With limited capacity, I need to ensure that my blog stays up and running during migration, with minimum downtime. There are inofficial guides around the Internet on how to upgrade a single node Kubernetes cluster to a multi-node one. But I decided to stick with the official recommendation and do a migration of the nodes instead. I used the stacked configuration for multiple master node which means that its control-plane and configuration store (etcd) are residing in the same machine. The control-plane in 1 master node will only talk to the configuration store in the same master node. This configuration is good enough to probably up to around 50 nodes as it is very efficient.

Let's go back to the architecture diagram:

Very luckily I have GlusterFS on bare metal, hence when I am done and destroy my single node cluster, I do not have to re-configure GlusterFS again. This setup is very similar to other persist storage setup in Amazon using awsElasticBlockStore, or in Google using gcePersistentDisk.

I have also made a decision to make the bare metal of my GlusterFS as part of my cluster. If it has spare capacity I could allocate some workload there as well.

In high level, my migration path using the 6 machines that I have (4 Raspberry Pis, 2 low-powered bare metal PCEngine APUs) looks like this:

  1. Leave the GlusterFS untouched.

__Exercise instructions__
1) Print the part of the Kubernetes migration post starting with "In high level, my" and going on through "the GlusterFS untouched.".
2) According to the Kubernetes migration post, why won't GlusterFS need to be reconfigured once the single node cluster is destroyed?

__Supplied data__
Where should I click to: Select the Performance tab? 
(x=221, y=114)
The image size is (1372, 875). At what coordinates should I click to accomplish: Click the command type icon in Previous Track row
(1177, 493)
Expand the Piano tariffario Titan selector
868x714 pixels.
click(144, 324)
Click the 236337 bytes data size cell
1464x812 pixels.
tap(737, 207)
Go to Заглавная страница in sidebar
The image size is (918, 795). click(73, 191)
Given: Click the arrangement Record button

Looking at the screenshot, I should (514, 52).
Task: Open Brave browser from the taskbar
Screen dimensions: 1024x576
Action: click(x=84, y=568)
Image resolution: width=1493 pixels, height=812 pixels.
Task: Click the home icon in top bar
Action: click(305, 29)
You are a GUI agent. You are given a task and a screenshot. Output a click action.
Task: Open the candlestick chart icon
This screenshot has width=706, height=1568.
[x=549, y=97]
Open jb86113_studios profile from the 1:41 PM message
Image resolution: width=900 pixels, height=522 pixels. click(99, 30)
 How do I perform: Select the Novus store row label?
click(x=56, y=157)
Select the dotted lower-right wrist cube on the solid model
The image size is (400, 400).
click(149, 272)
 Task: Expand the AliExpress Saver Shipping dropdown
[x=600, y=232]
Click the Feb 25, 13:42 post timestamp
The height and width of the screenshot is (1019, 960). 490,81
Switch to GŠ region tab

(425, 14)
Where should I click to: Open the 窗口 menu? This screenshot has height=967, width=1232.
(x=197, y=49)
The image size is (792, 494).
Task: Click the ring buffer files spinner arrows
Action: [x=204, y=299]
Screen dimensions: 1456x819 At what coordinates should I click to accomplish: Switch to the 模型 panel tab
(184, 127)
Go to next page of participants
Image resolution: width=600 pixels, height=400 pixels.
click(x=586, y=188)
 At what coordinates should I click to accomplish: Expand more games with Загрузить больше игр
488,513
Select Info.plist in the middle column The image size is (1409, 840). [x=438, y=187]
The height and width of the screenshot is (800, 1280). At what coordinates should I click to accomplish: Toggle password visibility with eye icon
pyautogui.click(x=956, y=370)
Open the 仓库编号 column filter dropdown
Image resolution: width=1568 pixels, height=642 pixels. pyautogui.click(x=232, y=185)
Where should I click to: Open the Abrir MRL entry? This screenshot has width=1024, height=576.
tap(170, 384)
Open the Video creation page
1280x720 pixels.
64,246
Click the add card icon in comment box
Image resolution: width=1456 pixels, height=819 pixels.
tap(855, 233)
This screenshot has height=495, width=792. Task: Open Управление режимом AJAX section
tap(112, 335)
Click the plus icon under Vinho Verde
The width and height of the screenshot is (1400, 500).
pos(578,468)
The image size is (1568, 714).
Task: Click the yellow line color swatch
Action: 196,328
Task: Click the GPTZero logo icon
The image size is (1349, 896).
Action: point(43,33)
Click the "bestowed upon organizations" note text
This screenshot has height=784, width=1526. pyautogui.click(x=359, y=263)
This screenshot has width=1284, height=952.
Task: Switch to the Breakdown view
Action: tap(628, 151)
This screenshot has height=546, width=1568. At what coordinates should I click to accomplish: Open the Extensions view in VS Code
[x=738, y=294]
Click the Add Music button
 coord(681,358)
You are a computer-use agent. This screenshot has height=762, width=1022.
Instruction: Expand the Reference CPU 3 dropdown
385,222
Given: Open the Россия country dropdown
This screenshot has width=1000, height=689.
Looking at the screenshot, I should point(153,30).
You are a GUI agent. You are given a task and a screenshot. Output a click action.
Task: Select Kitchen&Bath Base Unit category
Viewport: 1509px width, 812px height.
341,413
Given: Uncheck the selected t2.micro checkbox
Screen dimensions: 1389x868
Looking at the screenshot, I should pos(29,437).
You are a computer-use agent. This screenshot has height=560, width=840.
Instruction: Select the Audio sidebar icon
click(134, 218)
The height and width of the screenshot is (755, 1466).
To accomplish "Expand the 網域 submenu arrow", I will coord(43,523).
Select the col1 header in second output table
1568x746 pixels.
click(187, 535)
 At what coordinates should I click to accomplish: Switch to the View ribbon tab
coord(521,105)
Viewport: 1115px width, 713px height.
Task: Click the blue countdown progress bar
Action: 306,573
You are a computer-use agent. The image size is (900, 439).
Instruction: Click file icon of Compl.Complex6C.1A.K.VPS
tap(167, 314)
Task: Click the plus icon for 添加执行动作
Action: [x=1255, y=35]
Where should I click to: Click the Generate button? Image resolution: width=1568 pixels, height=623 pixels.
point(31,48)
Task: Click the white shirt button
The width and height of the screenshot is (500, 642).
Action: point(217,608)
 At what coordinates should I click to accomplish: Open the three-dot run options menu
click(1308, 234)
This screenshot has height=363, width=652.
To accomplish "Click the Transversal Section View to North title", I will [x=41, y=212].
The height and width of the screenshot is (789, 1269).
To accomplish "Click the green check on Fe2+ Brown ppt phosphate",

__Results of the tasks__
1)
In high level, my migration path using the 6 machines that I have (4 Raspberry Pis, 2 low-powered bare metal PCEngine APUs) looks like this:

  1. Leave the GlusterFS untouched.

2) GlusterFS runs on bare metal, so it is separate from the single node cluster. Destroying that cluster after the migration therefore doesn't require setting GlusterFS up again.